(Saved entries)
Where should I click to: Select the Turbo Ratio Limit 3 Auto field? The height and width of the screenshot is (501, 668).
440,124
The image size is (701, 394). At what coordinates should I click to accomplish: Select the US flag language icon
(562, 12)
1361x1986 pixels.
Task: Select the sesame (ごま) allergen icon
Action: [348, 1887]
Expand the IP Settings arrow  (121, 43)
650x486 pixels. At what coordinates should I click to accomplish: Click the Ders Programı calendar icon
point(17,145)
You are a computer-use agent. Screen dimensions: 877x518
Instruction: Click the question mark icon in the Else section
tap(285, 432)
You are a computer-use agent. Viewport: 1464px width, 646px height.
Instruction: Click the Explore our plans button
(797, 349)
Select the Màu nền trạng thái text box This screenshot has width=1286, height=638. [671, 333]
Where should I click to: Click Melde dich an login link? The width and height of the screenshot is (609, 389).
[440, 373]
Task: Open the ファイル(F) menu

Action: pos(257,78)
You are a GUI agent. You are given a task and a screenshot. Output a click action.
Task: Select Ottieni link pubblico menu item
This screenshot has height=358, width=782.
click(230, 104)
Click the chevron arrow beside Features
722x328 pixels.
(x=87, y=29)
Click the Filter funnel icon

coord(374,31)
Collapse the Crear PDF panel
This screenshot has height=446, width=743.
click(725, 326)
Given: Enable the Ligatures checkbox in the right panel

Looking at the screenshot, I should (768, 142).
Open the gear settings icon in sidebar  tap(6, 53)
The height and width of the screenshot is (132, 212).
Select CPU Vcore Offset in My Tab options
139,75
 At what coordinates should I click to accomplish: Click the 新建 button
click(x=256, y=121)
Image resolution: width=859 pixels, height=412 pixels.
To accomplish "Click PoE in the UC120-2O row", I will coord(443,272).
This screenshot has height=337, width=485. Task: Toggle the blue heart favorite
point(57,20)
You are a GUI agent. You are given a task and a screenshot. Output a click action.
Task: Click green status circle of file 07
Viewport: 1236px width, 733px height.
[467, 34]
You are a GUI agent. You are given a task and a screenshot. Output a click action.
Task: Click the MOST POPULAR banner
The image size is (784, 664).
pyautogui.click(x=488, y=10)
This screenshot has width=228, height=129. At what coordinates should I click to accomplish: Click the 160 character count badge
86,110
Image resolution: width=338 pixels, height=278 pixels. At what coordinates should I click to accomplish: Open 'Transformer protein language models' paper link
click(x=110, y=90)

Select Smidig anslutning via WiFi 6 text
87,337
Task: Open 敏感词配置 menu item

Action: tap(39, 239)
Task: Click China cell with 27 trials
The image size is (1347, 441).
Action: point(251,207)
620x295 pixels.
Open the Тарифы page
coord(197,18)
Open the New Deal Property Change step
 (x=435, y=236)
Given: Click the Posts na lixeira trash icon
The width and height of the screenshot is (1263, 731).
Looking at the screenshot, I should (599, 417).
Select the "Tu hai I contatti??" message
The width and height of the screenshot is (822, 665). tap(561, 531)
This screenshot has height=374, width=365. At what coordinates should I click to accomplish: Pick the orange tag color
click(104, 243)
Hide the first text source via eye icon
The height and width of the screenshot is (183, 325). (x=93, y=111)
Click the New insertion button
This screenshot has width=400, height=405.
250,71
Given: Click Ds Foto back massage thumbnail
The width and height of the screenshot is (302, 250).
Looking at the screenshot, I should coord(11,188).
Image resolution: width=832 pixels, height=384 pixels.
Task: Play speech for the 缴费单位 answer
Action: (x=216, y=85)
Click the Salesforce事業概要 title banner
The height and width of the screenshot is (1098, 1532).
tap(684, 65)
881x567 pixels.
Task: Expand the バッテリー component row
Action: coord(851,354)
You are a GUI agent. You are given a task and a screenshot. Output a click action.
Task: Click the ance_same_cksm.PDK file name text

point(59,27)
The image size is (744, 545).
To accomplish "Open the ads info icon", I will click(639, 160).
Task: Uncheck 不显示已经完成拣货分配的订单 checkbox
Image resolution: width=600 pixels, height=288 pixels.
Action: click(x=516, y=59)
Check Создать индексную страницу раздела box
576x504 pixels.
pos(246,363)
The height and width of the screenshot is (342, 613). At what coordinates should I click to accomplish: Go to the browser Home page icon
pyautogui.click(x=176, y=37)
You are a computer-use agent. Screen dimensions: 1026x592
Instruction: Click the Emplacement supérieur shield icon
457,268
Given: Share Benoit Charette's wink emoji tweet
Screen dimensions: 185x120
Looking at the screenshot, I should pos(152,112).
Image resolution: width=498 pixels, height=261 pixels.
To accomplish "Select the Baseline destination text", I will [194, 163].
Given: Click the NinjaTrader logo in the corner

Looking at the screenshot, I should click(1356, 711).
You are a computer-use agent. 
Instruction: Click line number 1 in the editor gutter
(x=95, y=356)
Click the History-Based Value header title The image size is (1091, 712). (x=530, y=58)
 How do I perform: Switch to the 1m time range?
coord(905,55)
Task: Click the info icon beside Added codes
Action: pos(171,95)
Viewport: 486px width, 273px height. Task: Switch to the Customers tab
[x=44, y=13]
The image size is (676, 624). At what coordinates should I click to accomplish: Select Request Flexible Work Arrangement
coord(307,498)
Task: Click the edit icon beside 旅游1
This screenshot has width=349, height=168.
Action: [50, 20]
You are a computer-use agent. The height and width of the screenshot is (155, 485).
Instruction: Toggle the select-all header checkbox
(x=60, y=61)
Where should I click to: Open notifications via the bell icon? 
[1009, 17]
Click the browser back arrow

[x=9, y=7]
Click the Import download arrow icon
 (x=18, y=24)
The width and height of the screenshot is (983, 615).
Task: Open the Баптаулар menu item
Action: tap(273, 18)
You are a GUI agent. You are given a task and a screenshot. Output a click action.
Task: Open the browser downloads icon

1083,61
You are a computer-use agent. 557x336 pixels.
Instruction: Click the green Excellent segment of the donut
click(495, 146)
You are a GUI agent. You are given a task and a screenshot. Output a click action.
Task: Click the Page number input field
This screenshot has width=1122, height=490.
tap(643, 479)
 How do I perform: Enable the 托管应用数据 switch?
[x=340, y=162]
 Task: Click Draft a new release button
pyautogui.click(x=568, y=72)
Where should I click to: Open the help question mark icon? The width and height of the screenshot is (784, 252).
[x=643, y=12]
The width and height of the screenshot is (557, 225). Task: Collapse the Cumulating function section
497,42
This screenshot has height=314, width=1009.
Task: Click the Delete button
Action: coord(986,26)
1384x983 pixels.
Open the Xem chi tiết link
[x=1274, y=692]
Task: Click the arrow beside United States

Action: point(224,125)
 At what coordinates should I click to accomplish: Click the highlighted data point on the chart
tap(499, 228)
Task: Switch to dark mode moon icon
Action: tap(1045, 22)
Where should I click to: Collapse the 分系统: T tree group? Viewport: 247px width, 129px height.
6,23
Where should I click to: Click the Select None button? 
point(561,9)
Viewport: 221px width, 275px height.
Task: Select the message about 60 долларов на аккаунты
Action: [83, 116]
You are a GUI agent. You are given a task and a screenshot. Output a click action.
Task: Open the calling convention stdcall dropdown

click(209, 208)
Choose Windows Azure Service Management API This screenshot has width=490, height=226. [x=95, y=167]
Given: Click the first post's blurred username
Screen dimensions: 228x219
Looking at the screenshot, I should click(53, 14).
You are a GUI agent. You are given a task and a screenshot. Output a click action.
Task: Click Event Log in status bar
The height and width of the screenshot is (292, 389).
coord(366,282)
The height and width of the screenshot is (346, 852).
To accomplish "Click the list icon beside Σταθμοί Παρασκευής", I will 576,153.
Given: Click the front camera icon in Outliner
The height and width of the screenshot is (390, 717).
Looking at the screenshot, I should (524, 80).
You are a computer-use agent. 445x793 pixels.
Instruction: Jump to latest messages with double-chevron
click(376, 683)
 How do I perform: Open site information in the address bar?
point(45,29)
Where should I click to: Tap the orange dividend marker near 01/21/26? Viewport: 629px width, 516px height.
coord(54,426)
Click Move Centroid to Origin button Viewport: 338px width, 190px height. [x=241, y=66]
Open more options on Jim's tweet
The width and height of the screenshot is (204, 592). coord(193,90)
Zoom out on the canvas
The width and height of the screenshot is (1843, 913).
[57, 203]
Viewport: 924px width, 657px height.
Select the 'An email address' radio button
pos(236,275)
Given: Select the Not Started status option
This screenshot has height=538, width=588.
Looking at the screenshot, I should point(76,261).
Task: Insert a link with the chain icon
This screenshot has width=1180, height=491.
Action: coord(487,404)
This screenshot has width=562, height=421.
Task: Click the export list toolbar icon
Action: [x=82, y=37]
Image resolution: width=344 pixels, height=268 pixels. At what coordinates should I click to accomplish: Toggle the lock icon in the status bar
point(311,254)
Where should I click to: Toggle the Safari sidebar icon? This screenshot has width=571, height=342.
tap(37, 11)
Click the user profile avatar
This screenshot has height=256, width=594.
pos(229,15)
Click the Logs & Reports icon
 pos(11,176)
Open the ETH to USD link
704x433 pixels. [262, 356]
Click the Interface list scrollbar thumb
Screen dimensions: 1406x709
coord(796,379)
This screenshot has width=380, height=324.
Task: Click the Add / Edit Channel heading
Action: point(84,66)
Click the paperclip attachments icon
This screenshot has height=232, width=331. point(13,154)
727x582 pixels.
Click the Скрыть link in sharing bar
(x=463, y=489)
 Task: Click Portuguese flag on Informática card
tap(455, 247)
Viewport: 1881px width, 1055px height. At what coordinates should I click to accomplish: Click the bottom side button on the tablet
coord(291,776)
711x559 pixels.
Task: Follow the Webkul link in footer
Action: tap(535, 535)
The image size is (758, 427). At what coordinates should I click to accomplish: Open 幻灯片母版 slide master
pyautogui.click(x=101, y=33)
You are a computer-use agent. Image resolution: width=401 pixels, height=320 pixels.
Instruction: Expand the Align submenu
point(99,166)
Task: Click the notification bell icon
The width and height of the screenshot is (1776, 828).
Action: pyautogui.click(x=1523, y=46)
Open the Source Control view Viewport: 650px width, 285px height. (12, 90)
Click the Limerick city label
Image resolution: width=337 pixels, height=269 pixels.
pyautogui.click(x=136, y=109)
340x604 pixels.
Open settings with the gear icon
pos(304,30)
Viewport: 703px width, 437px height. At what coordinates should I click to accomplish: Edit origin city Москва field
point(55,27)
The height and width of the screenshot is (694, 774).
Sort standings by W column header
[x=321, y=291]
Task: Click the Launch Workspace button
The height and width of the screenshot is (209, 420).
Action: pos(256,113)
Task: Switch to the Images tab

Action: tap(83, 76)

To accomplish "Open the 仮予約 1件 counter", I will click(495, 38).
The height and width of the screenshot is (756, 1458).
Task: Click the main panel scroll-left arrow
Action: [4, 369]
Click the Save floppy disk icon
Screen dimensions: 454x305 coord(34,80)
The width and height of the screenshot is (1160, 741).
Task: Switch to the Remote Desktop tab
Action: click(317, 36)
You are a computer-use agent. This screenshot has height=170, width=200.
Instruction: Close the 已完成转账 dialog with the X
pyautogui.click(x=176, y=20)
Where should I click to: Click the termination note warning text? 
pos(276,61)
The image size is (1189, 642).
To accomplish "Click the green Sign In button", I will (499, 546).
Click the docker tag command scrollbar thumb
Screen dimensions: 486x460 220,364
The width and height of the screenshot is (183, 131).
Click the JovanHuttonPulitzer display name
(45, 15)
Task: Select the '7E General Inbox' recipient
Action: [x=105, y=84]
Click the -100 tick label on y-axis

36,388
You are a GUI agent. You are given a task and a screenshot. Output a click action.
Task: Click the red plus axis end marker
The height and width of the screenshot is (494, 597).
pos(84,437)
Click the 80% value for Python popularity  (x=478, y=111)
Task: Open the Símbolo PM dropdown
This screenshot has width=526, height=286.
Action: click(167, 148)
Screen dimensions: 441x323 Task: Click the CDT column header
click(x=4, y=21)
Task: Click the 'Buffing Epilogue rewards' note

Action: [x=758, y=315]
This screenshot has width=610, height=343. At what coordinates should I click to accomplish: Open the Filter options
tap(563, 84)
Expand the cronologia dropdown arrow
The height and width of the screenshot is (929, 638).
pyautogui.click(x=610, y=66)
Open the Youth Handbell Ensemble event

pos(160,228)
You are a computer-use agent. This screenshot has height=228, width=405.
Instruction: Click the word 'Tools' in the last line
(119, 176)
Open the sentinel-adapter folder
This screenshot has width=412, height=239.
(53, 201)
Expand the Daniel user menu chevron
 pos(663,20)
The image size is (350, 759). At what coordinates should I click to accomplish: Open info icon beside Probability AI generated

* TASK DIRECTIONS
Across all the entries, count the lines that contain "banner", and state nothing but the total.

* SOLUTION FOR THIS PROBLEM
2